Should I skip dinner for them tonight? Henry ate his a little faster than I would have liked, but did chew them up. He was coughing a little bit like 20 minutes later. I get very paranoid about him because he already had bloat/torsion.

Normally their dinner would be 1-2 cups of kibble, but since they just had these raw chicken necks I was going to either skip dinner or feed their NV pre-made raw instead.

What to do?


----------



## magicre (Apr 7, 2010)

how much do they weigh?

are you feeding twice a day?

they get kibble in the nature's variety in the a.m. and kibble at night? is that how you were doing it?

what exactly are you giving them and how much per meal?


----------



## BrownieM (Aug 30, 2010)

magicre said:


> how much do they weigh?
> 
> are you feeding twice a day?
> 
> ...


Okay this is what they currently eat: 
(Today they each got AM meal, 2 chicken necks and have not yet had dinner)

Millie, 42 pounds, 8 month old puppy

5 NV raw medallions in AM (5 oz.)
1 cup ACANA kibble in PM

Henry, 60 pounds, adult

5 NV raw medallions in AM (5 oz.)
2 cups NV Kibble in PM

ETA: If I am this incompetent with feeding my dogs raw snacks, how will I ever figure out PMR?!


----------



## magicre (Apr 7, 2010)

you're not overfeeding...you're learning...feed what you normally feed...and if you're worried, just give them 3/4 cup of kibble..instead of a cup.

i don't know how to convert kibble to ounces of meat, ya know?

what i know is your dogs are too big for necks.....although if they are methodical chewers, they could eat bone no matter how small....but why?

they would do great with turkey necks (full sized) or chicken frames or chicken backs...

for a sixty pound dog, i'm thinking about 18 oz...to start.....

i got that number by taking 60 lb dog and multiplying by 16 oz in a pound and multiplying that number by .02 which is 2 per cent of their ideal body weight. it came out to about 19.2 oz, i think...but i would feed less rather than more in the beginning to give them a chance to adapt.
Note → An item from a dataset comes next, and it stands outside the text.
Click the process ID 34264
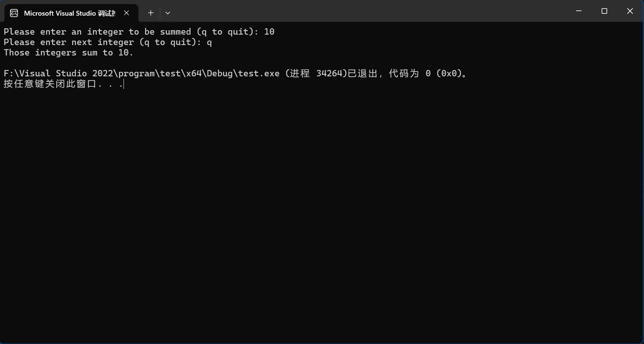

and you too, for that matter 

not sure about puppies...others here know more about how to feed them and when to increase and decrease according to their ideal weight.

i think it's a lot easier than you think...although i myself have been told i over think things, which is very true....
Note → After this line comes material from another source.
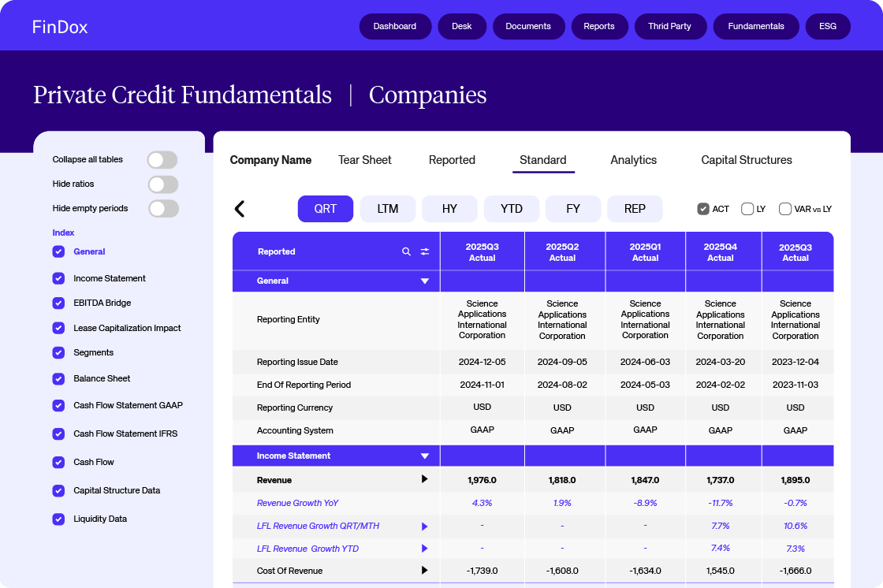The height and width of the screenshot is (588, 883).
Task: Switch to the Analytics tab
Action: [x=633, y=160]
one of the neatest things about pmr is you can judge how much to feed by how they look.
don't have to weigh them. just look down at them and see how svelte they are...if they pudge up, feed less...if their ribs stick out more than you think they should, although lean is good, then feed more...

you work into raw very slowly, very methodically, introduing one protein at a time....feed a known protein with the unknown, so if some problem arises, you'll immediately know what it is.
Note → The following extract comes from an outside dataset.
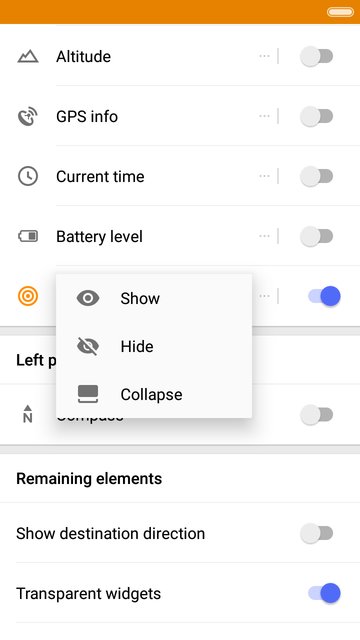Tap the Battery level label

99,237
you judge how much bone they need by the consistency of their stools. you will learn more about poo than you ever thought possible...and once into it, you'll love it and live for the perfect poo....

if the poo is loose, add bone. too chalky, less bone.

organs...you don't worry about for the first few months.....it's balance over time....

i think you are a smart cookie...and can do this....i really do.

you have everything you need in the form of bone/muscle/organ/


----------



## BrownieM (Aug 30, 2010)

Thanks magicre! Yes I learned about the chicken necks being too small after I had bought some. I tried it out and Millie chewed the heck out of it, so that is good. Henry did a crunch crunch crunch swallow. I won't be getting chicken necks anymore, though. :smile: I will hopefully be switching to PMR in the next month or 2. (After the bags of kibble are gone!)

I'll just give them a couple raw medallions tonight instead of kibble. I don't want to give kibble so closely to raw, just in case the combo would cause digestive upset. 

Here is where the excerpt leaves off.